▶ **What you are asked to do**:
The job is to find each line in the entries holding the string "external" and copy that line.

Segment Start: Records shown

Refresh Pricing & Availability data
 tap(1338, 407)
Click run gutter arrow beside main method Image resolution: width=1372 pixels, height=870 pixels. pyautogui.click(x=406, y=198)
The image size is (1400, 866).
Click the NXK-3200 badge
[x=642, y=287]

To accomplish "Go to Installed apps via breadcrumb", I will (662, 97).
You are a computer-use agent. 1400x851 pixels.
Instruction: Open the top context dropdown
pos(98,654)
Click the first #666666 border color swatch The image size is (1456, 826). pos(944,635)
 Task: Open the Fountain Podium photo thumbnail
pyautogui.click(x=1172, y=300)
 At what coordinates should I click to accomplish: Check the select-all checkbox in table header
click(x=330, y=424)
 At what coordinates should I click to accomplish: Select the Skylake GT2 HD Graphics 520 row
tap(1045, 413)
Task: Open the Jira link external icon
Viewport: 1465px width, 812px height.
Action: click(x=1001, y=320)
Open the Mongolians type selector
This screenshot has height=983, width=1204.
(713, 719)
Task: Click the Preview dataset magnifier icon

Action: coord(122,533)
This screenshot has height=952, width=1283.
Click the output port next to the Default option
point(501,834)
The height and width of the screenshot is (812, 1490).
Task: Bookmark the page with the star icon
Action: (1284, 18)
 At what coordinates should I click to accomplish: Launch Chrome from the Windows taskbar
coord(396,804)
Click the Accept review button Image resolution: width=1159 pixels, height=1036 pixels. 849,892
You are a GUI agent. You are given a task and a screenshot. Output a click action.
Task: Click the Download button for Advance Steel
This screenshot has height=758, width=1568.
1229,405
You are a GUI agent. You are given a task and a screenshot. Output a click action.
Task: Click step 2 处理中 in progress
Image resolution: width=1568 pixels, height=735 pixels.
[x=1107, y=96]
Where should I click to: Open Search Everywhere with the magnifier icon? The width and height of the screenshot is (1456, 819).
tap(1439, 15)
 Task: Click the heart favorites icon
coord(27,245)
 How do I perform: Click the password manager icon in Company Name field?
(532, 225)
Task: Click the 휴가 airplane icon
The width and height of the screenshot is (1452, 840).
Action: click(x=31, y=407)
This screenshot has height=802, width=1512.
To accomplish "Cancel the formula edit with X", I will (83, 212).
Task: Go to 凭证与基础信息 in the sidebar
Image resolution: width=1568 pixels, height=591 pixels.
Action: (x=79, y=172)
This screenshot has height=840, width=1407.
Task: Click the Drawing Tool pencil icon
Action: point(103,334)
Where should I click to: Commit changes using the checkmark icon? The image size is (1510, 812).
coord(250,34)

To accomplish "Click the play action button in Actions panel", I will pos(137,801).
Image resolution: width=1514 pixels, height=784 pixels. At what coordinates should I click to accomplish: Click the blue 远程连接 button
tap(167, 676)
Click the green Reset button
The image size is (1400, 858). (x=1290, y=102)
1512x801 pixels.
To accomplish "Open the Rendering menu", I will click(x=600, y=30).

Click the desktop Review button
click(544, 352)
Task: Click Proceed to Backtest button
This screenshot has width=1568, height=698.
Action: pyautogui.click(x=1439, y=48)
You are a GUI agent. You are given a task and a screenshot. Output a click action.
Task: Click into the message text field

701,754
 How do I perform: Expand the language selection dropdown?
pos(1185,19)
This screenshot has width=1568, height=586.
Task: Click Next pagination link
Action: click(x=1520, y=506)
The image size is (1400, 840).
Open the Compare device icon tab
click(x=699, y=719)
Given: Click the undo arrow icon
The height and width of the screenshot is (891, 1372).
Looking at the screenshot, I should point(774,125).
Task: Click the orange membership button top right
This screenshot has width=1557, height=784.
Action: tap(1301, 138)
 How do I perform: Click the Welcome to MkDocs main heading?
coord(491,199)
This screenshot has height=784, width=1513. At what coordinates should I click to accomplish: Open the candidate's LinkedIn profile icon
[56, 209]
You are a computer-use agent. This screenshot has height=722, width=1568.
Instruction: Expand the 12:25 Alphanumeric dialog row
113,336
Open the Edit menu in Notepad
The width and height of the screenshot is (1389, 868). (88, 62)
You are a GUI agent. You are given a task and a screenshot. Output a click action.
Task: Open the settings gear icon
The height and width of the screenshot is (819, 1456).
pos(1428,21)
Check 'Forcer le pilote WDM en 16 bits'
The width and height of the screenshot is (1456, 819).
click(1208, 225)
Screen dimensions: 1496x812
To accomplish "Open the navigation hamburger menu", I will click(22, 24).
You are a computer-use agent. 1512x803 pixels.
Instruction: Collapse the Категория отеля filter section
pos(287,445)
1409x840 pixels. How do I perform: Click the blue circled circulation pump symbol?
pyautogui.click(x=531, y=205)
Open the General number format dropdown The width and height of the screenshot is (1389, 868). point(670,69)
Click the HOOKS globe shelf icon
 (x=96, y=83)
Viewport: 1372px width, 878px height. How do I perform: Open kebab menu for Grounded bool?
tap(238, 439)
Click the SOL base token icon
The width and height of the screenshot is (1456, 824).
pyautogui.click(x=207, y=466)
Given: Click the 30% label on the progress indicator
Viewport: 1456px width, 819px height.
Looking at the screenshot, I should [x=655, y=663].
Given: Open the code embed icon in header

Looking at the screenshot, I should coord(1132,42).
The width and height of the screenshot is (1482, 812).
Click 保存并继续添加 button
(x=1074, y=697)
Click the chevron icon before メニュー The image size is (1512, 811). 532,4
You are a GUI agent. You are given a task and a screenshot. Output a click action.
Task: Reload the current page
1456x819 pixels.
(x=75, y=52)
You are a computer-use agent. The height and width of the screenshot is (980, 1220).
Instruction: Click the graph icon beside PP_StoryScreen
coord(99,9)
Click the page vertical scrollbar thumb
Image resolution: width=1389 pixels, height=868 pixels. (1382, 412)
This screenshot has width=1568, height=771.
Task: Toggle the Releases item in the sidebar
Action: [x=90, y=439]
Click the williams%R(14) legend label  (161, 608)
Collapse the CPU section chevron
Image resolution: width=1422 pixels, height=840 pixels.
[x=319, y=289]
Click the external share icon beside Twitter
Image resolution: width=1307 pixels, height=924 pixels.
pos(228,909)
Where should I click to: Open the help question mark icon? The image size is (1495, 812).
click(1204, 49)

Segment End: Records shown

▶ **Solution for this problem**:
Task: Open the Jira link external icon
Click the external share icon beside Twitter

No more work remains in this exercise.